Dataset entries:
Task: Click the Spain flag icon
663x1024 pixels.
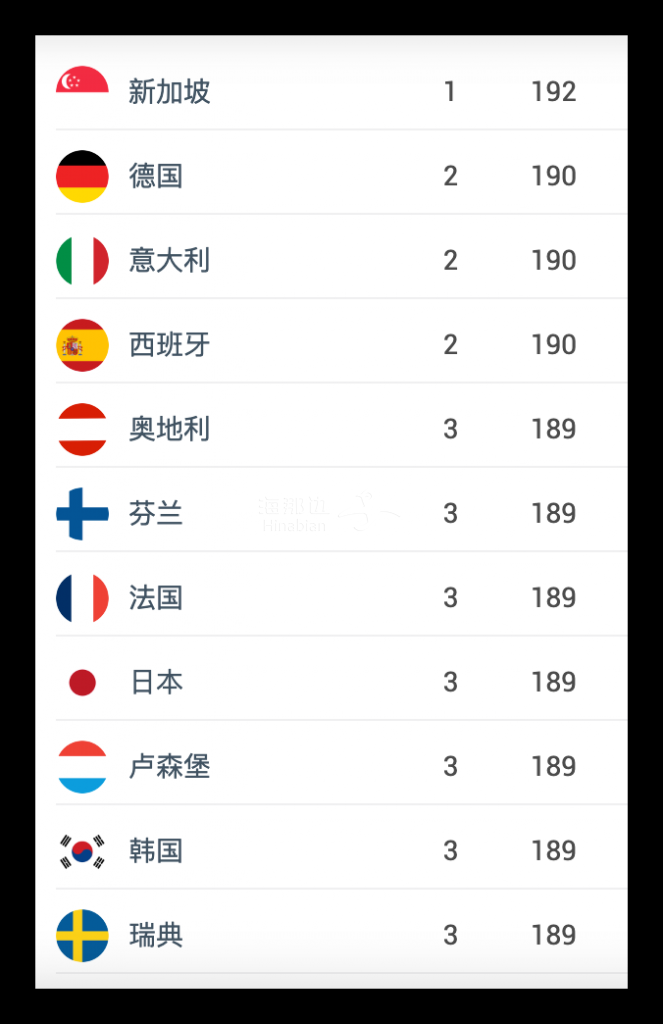Action: [82, 345]
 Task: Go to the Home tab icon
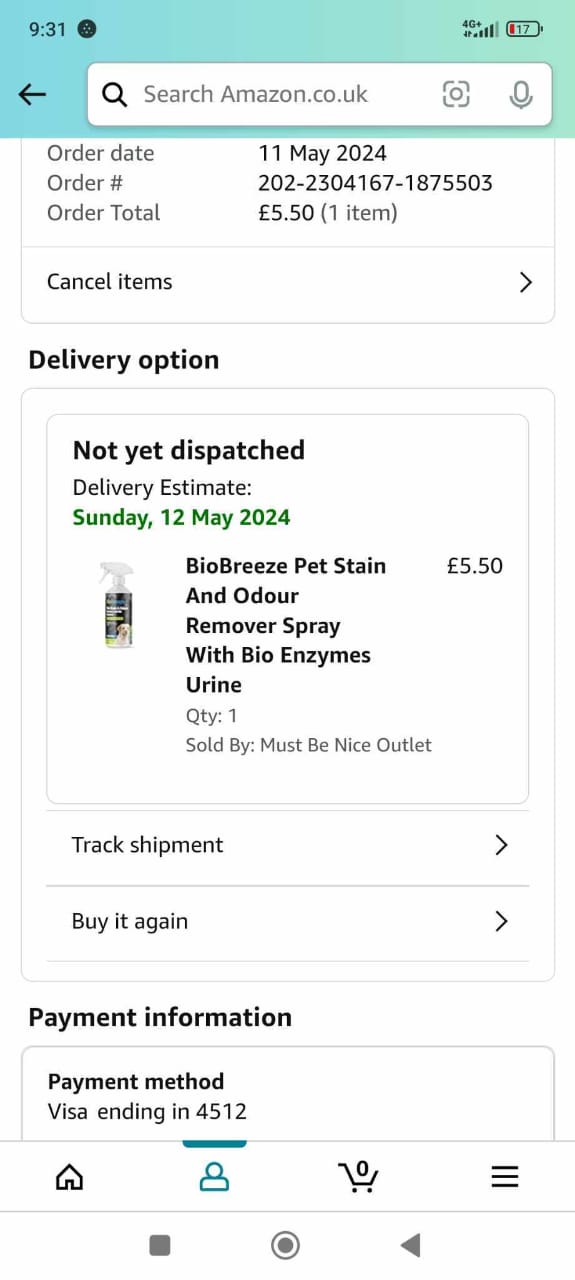click(x=69, y=1178)
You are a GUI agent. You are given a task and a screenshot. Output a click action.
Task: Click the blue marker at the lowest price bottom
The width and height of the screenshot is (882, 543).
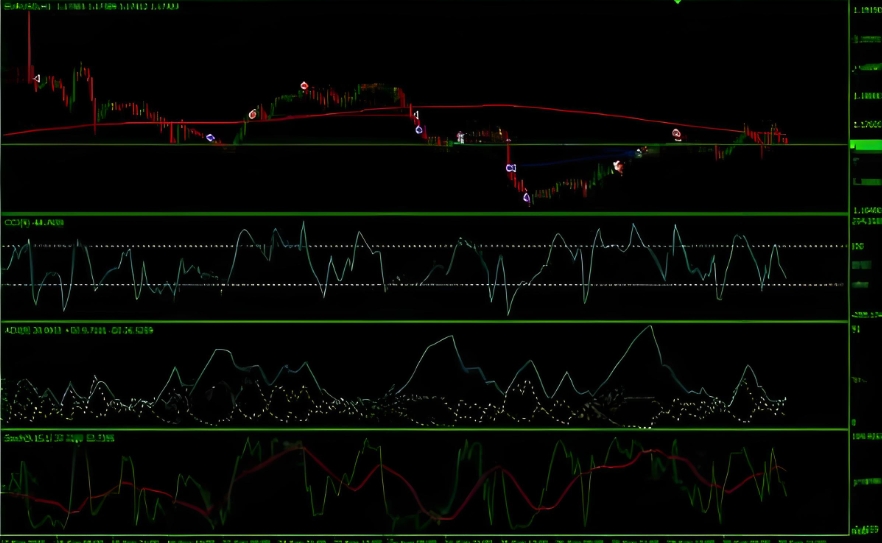tap(527, 197)
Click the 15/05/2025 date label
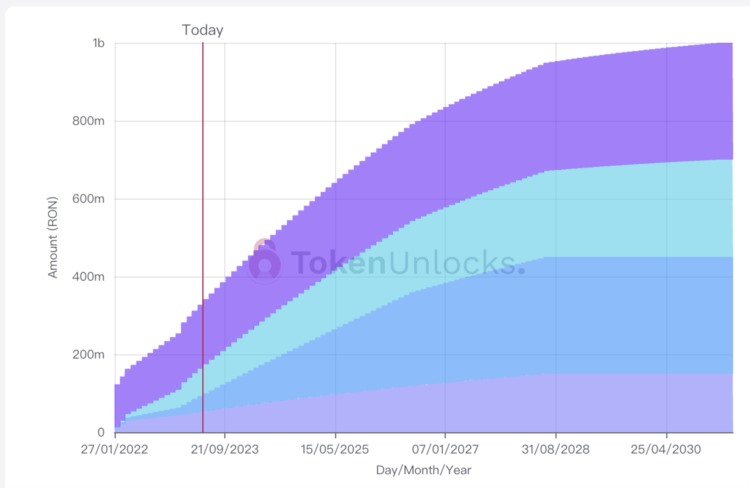750x488 pixels. pos(334,450)
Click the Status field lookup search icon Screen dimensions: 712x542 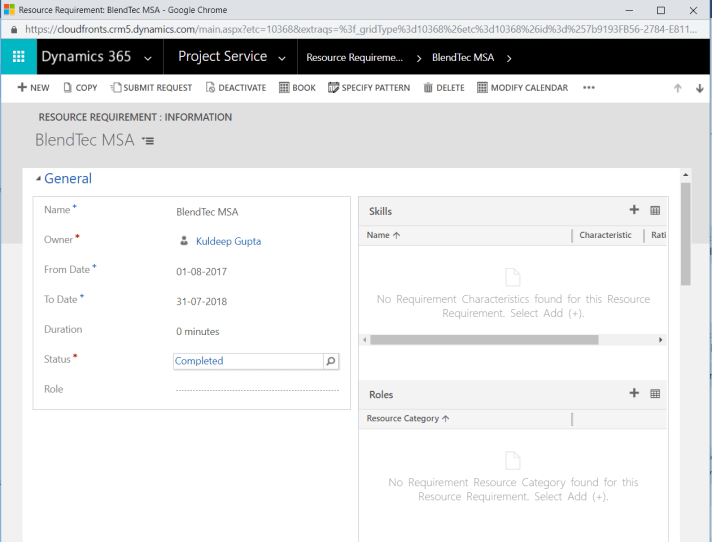pos(331,361)
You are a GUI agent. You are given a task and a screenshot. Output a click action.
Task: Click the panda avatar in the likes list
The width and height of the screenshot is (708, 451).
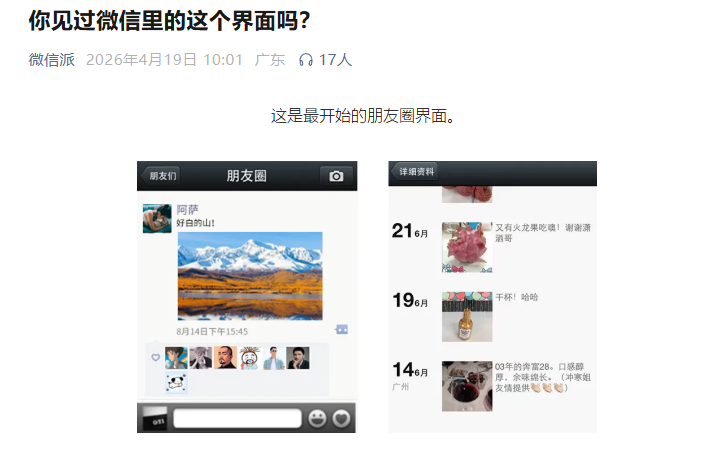point(176,383)
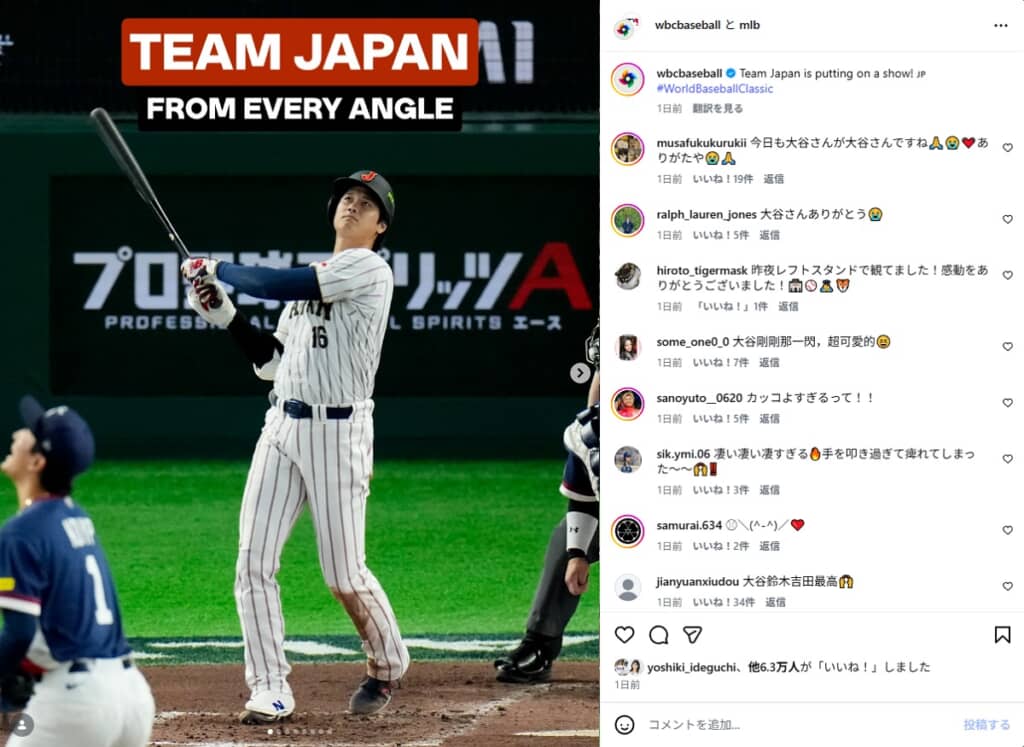Open the mlb collaborator account
This screenshot has height=747, width=1024.
tap(749, 25)
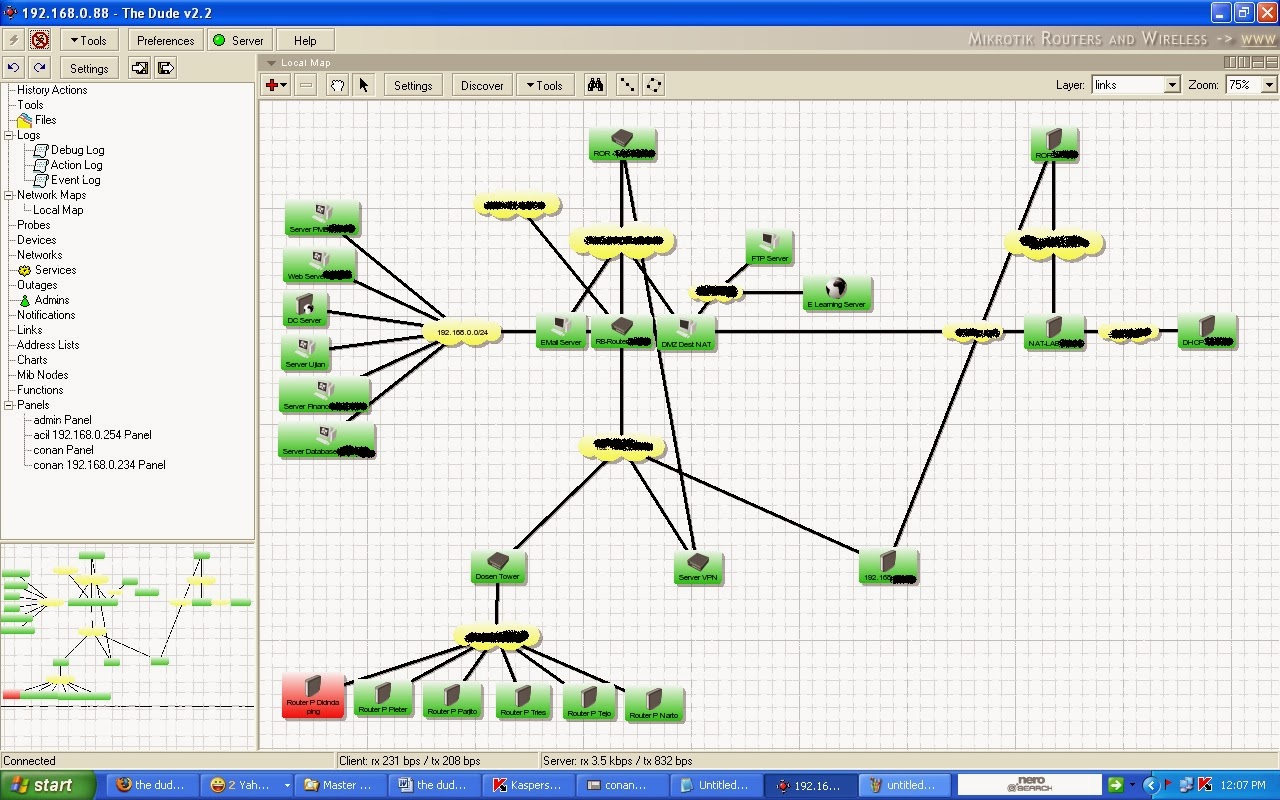Click the Server button in the main toolbar
Screen dimensions: 1280x800
point(239,40)
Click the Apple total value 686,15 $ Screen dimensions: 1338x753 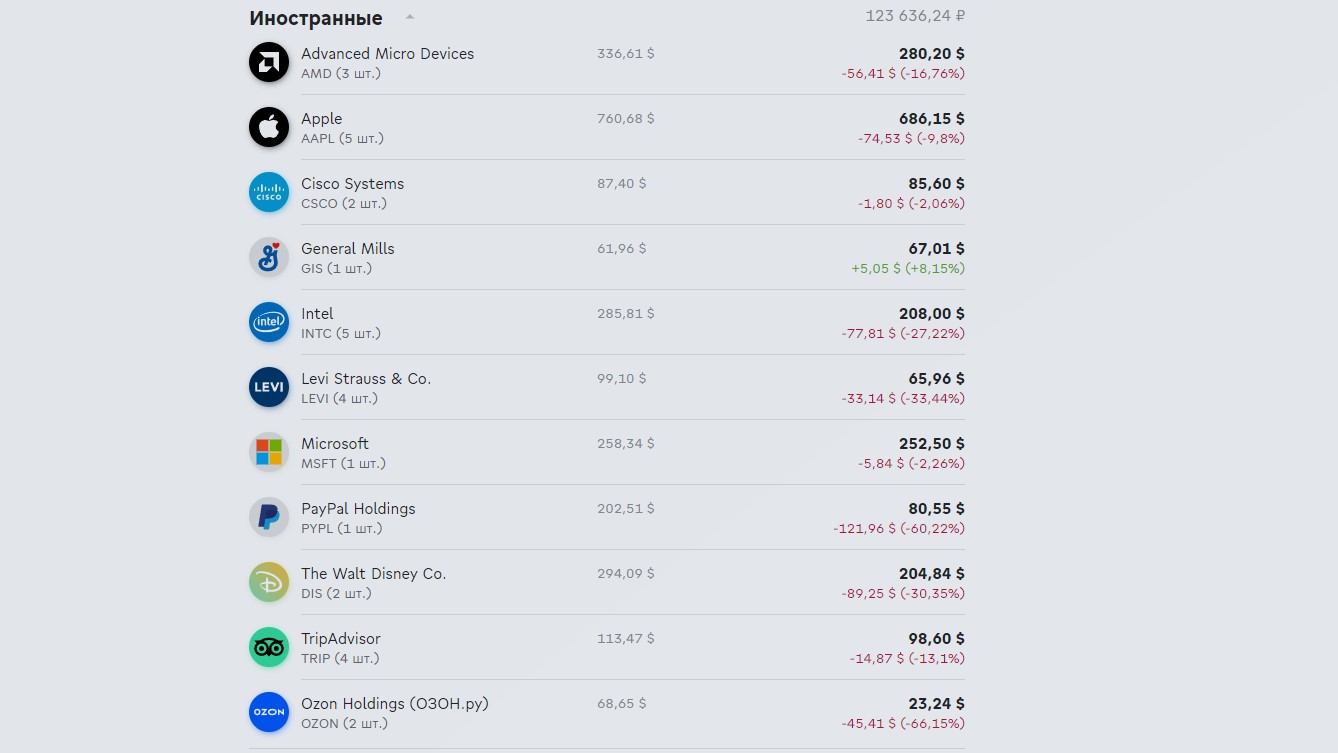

DESCRIPTION OF THE TASK: Your answer must consist solely of the lines from the one containing "The width and height of the screenshot is (708, 451)." through the last line of the records above, copied exactly, with every picture left out.

RESULT BELOW:
The width and height of the screenshot is (708, 451).
point(176,383)
Open the mlb collaborator account
This screenshot has height=747, width=1024.
tap(749, 25)
Click the Server button in the main toolbar
Screen dimensions: 1280x800
point(239,40)
Click the Apple total value 686,15 $ Screen dimensions: 1338x753 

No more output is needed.